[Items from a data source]
[Start of Attachment]

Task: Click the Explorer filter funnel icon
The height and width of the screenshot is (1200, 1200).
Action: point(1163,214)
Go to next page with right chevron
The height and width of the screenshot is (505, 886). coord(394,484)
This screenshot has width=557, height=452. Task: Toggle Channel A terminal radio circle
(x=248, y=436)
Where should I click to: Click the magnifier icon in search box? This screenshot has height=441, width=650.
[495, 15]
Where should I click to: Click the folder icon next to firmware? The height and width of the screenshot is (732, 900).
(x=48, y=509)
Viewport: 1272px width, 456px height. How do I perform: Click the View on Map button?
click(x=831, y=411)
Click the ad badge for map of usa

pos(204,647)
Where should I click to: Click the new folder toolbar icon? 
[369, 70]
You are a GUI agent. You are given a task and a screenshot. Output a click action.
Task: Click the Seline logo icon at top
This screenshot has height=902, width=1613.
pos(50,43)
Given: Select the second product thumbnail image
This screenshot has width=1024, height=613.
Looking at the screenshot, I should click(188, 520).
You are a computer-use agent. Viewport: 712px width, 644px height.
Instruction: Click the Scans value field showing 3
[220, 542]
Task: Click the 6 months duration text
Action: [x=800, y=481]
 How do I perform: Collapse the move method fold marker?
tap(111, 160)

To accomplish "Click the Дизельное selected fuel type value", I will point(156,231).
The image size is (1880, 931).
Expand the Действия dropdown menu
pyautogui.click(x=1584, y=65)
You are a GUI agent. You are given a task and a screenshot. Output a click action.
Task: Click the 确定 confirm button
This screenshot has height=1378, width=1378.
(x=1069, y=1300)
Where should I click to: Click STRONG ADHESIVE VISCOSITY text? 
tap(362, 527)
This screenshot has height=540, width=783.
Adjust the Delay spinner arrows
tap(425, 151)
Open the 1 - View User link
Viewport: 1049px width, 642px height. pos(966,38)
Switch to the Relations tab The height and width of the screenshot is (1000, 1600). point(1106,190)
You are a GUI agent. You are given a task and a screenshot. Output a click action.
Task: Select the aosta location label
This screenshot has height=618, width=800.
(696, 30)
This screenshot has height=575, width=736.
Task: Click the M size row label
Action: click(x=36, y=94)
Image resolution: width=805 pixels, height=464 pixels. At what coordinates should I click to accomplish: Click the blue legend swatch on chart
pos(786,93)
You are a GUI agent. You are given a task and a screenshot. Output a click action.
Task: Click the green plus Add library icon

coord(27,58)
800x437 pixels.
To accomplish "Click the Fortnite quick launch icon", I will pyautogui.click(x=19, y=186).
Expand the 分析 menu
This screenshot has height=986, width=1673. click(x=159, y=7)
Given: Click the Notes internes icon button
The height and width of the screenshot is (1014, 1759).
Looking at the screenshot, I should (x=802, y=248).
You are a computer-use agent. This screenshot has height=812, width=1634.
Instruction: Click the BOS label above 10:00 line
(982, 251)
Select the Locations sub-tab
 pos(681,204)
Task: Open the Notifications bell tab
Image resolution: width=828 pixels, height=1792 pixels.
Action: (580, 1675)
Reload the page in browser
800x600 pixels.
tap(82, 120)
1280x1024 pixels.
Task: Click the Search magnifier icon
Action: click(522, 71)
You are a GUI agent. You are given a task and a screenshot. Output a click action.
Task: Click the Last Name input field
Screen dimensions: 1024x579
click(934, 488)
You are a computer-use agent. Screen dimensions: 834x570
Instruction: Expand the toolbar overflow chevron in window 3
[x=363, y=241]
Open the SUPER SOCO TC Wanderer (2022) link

[End of Attachment]

→ Problem description:
Line by line, set the records above down again exactly.

→ Finished exercise:
Task: Click the Explorer filter funnel icon
The height and width of the screenshot is (1200, 1200).
Action: point(1163,214)
Go to next page with right chevron
The height and width of the screenshot is (505, 886). coord(394,484)
This screenshot has width=557, height=452. Task: Toggle Channel A terminal radio circle
(x=248, y=436)
Where should I click to: Click the magnifier icon in search box? This screenshot has height=441, width=650.
[495, 15]
Where should I click to: Click the folder icon next to firmware? The height and width of the screenshot is (732, 900).
(x=48, y=509)
Viewport: 1272px width, 456px height. How do I perform: Click the View on Map button?
click(x=831, y=411)
Click the ad badge for map of usa

pos(204,647)
Where should I click to: Click the new folder toolbar icon? 
[369, 70]
You are a GUI agent. You are given a task and a screenshot. Output a click action.
Task: Click the Seline logo icon at top
This screenshot has height=902, width=1613.
pos(50,43)
Given: Select the second product thumbnail image
This screenshot has width=1024, height=613.
Looking at the screenshot, I should click(188, 520).
You are a computer-use agent. Viewport: 712px width, 644px height.
Instruction: Click the Scans value field showing 3
[220, 542]
Task: Click the 6 months duration text
Action: [x=800, y=481]
 How do I perform: Collapse the move method fold marker?
tap(111, 160)

To accomplish "Click the Дизельное selected fuel type value", I will point(156,231).
The image size is (1880, 931).
Expand the Действия dropdown menu
pyautogui.click(x=1584, y=65)
You are a GUI agent. You are given a task and a screenshot. Output a click action.
Task: Click the 确定 confirm button
This screenshot has height=1378, width=1378.
(x=1069, y=1300)
Where should I click to: Click STRONG ADHESIVE VISCOSITY text? 
tap(362, 527)
This screenshot has height=540, width=783.
Adjust the Delay spinner arrows
tap(425, 151)
Open the 1 - View User link
Viewport: 1049px width, 642px height. pos(966,38)
Switch to the Relations tab The height and width of the screenshot is (1000, 1600). point(1106,190)
You are a GUI agent. You are given a task and a screenshot. Output a click action.
Task: Select the aosta location label
This screenshot has height=618, width=800.
(696, 30)
This screenshot has height=575, width=736.
Task: Click the M size row label
Action: click(x=36, y=94)
Image resolution: width=805 pixels, height=464 pixels. At what coordinates should I click to accomplish: Click the blue legend swatch on chart
pos(786,93)
You are a GUI agent. You are given a task and a screenshot. Output a click action.
Task: Click the green plus Add library icon

coord(27,58)
800x437 pixels.
To accomplish "Click the Fortnite quick launch icon", I will pyautogui.click(x=19, y=186).
Expand the 分析 menu
This screenshot has height=986, width=1673. click(x=159, y=7)
Given: Click the Notes internes icon button
The height and width of the screenshot is (1014, 1759).
Looking at the screenshot, I should (x=802, y=248).
You are a computer-use agent. This screenshot has height=812, width=1634.
Instruction: Click the BOS label above 10:00 line
(982, 251)
Select the Locations sub-tab
 pos(681,204)
Task: Open the Notifications bell tab
Image resolution: width=828 pixels, height=1792 pixels.
Action: (580, 1675)
Reload the page in browser
800x600 pixels.
tap(82, 120)
1280x1024 pixels.
Task: Click the Search magnifier icon
Action: click(522, 71)
You are a GUI agent. You are given a task and a screenshot. Output a click action.
Task: Click the Last Name input field
Screen dimensions: 1024x579
click(934, 488)
You are a computer-use agent. Screen dimensions: 834x570
Instruction: Expand the toolbar overflow chevron in window 3
[x=363, y=241]
Open the SUPER SOCO TC Wanderer (2022) link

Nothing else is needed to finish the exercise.